The types of information that can be useful include customer data, campaign data, customer satisfaction data, competitor data, marketing data, and sales and purchase data.
Breaking it down into these categories means you can look at what you have collected to tell you the whole story.
Customer data, for example, literally tells you about your customers; you get an insight into their age, location, interests, and pain points, so you can see where you can fit into this story. You can also use data to determine how they are more likely to respond to marketing. Is it social media, search engines, or good old email marketing? Find out how the customers find you to tailor your marketing plan to target the right audience.
Essentially, the more you know about your company, how it’s perceived, your customers, the market for the industry you are in, and, indeed, your competitors, the easier it will be to create a marketing message that works via the right channel for you.
Create A Budget
There is no set amount that you need to spend on marketing. Nor should it be a low amount because you don’t want to pay for it. Experts suggest putting around 1 to 5% of your projected annual turnover towards your marketing budget per year.
But if you cannot afford this, then you need to set a budget you can afford and then look at your options within these limits. Not all marketing needs to be flashy and expensive if you cannot afford it. Some businesses might be able to afford to hire a marketing agency to help them get their campaign off the ground to boost success; others might take care of it in-house or personally and use as many free or low-cost options as possible. Pinning down your budget will allow you to see what options you need to take and what will work for you.
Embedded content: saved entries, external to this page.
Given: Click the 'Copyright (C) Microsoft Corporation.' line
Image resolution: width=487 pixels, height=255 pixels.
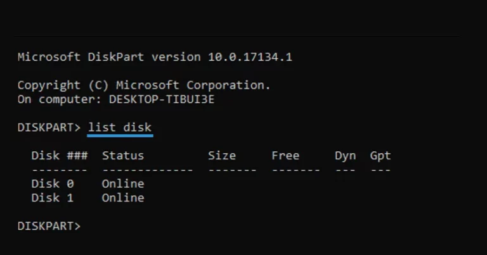Looking at the screenshot, I should click(144, 85).
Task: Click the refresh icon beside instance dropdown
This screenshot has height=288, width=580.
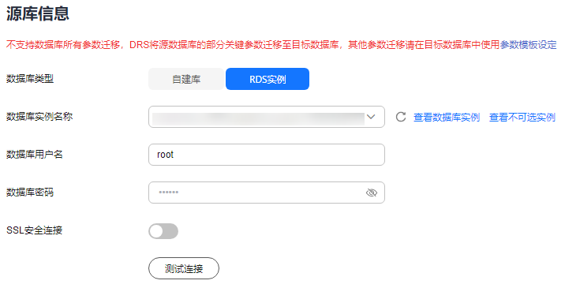Action: coord(401,118)
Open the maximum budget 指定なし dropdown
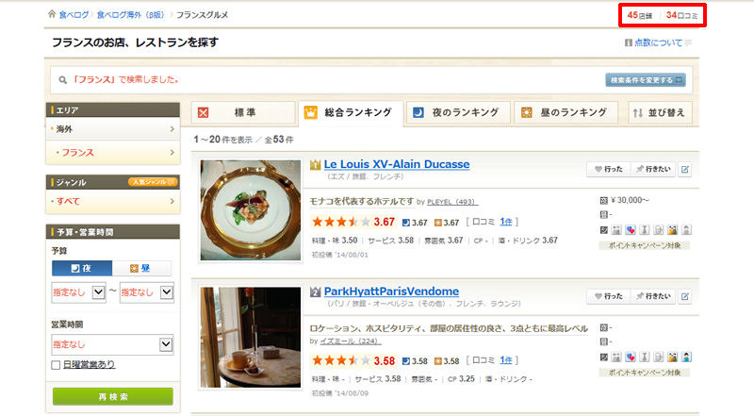754x416 pixels. pos(147,292)
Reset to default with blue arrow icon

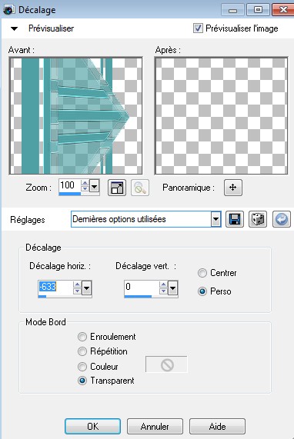[x=282, y=219]

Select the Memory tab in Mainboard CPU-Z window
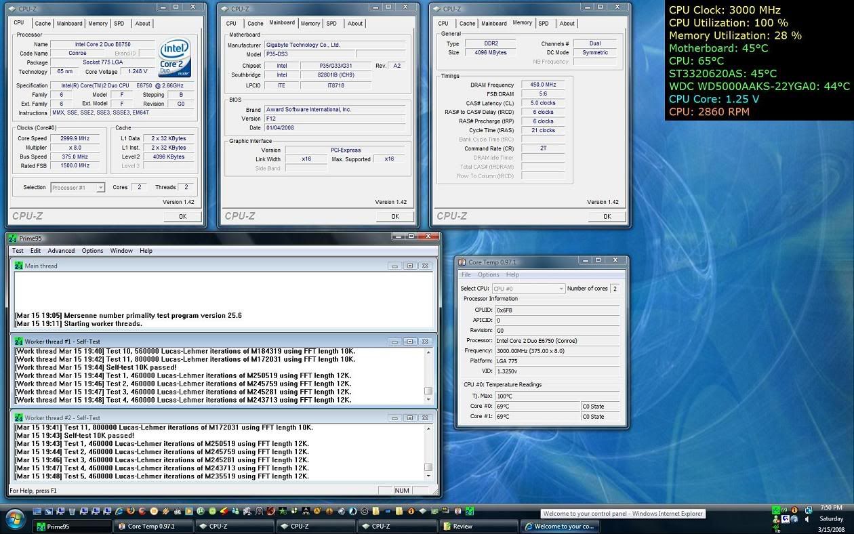tap(310, 23)
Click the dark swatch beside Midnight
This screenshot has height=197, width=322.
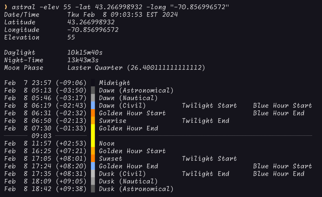(93, 83)
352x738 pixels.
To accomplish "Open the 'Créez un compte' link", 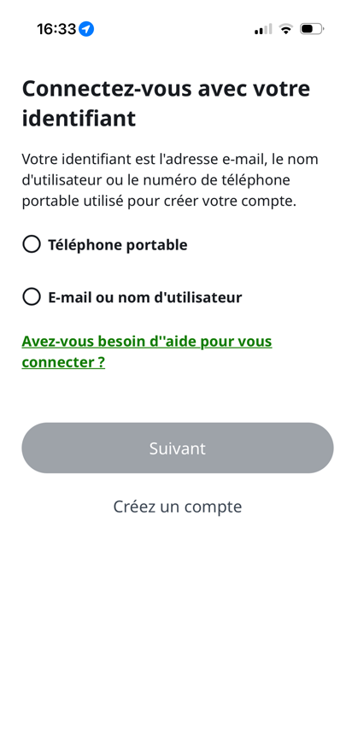I will click(178, 507).
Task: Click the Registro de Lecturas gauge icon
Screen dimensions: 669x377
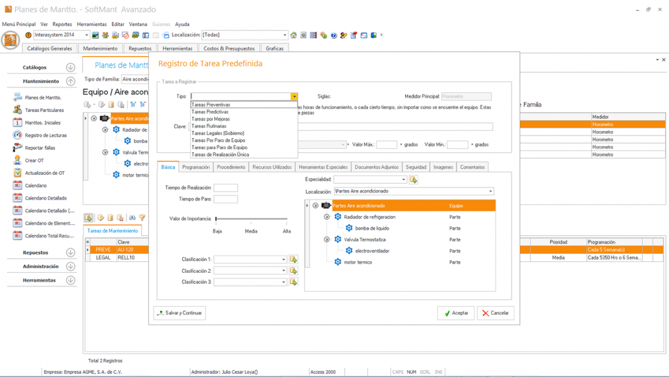Action: 18,135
Let’s say you are a small fashion brand with 5 employees who travel from across the local area to work for you, and your marketing budget is tight. You want your employees to have uniforms when working so people can tell they work at your store and know who to go to for help. Having your custom logo printed onto t-shirts or even custom-designed caps from Mato & Hash can be a good form of marketing, especially if your employee wears their uniform when commuting to work or going about their daily business. It might be that they keep their cap on and don’t cover their branded work shirt when heading out to grab lunch. People will then see your brand on these items, and this can be a form of passive marketing where people are drawn to your brand through constant exposure, built through visibility over time.
Stay On Brand
If there is one thing people gravitate towards, it is authenticity. They don’t want to see some fake, over-the-top version of you and your company. They want to see the real version, and brands who don’t show this won’t be able to sustain their fake image to help them create a loyal customer brand.
You need to determine your company values, what image or version of your company you want to be promoted, and what you want people to think of when it comes to your brand. Your brand identity and voice should be intertwined, and both should say the same thing.
You need to be consistent with the message you send out and the values you hold to be able to attract the right customers and retain them. Remember this as you build your marketing campaign and make sure that regardless of how the customer comes across your brand, they get the same message and impression of who you are, what you do, and what to expect when dealing with your company.
Getting your marketing message right means you need to pay attention to the foundation of the campaign, not just rush into throwing any type of marketing out there. Identify your target audience, know your budget, stay authentic, and use the data to help you create a marketing plan that brings in results.